Over twee acrobaten: sterren in de showbiz van toen
Gerrit Fonk en Chris Kolder waren allebei Amsterdammer van geboorte. De jonge Fonk ging na de lagere
school werken bij de suikerwerkfabriek van Klene en Co. aan de Looiersgracht. Kolder werkte bij Lucas
Leemhorst; ook een dergelijke fabriek. Die zaak ging over de kop. En Kolder meldde zich bij Klene.
Fonk en Kolder hadden elkaar gevonden!
De belangstelling voor de acrobatiek was bij Fonk al snel gewekt. Want er werkte bij Klene ene Bartels,
die in zijn vrije tijd veel aan boksen en gewichtheffen deed en ook wel optrad als "sterke man".
Dan brak hij bijvoorbeeld hoefijzers doormidden. Die Bartels nu had al gauw geschoten dat Gerrit en
Chris "iets hadden" dat hen voorbestemde voor het artiestenvak.

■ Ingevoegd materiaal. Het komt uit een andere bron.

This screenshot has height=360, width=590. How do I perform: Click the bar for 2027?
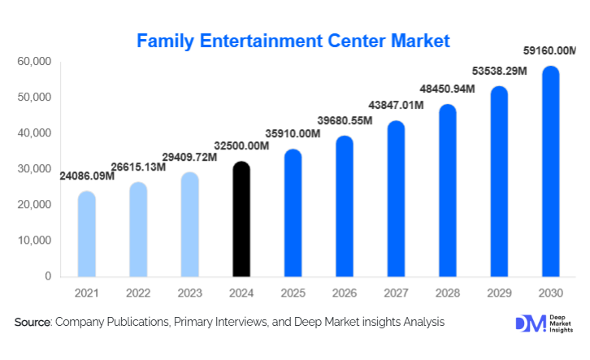pos(397,199)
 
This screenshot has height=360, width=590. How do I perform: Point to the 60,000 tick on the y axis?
pos(34,62)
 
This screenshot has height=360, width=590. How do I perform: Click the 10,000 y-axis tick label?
pos(34,241)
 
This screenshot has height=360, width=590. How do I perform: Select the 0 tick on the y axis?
pos(47,276)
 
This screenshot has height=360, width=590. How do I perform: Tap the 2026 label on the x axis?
pos(345,292)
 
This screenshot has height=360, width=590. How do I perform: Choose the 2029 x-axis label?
pos(500,292)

De jongelui konden goed met elkaar opschieten. Ze gingen trainen op een acrobatenzolder in de Jonkerstraat.
Daar hadden ze al spoedig de smaak te pakken: ze werden met recht geïnfecteerd door de sfeer van
varieté en circus.
Er kwamen steeds allerlei beroemde varieté-artiesten uit die tijd op die acrobatenzolder trainen.
De jongelui leerden van hen de kneepjes van het vak. Coaches of trainers bestonden er niet in de acrobatiek.
Je moest alles zelf leren van oudere collega's of wat ook zo slecht nog niet is, door schade en schande
wijs worden!
De artiesten in de dop gingen nooit uit. Ieder vrij uurtje zaten ze op die zolder. En ze waren kennelijk
goed. Want op een bepaald moment kon Klene vaarwel worden gezegd: de vrienden trokken met de Richardini's
naar het buitenland. Dat was toentertijd een heel beroemde troep parterre-acrobaten. De jongelui kwamen
overal. Ze leefden als vorsten. En hun bankrekening steeg ook aardig. Want de Richardini's konden eisen
stellen. Chris en Gerrit verdienden in die tijd wel tweehonderd gulden in de week!
Na een jaar of vier gingen ze bij de Richardini's weg. Samen met "onderman" Dick Kratz vormden
ze het Corbi Trio.
Het Corbi Trio: v.l.n.r. Gerrit Fonk, Chris Kolder en onderman Dick Kratz. Het trio
begon áán tafel, waarna de act op de tafel werd afgewerkt. Een foto van maart 1932.
Dat trio is van Europese faam geweest. De heren "stonden" in varieté-programma's in
het Scala theater in Anrwerpen, kwamen voorts naar Den Haag voor een optreden in een programma tegelijk
met Lou Bandy. Ze maakten een lange tournee door Duitsland. Ze traden onder meer op in de beroemde
Berlijnse Wintergarten, in het Kinopalast in Düsseldorf, in het grootse Alcazar in Hamburg. Er
volgden tournees naar Zwitserland, Engeland en Italië.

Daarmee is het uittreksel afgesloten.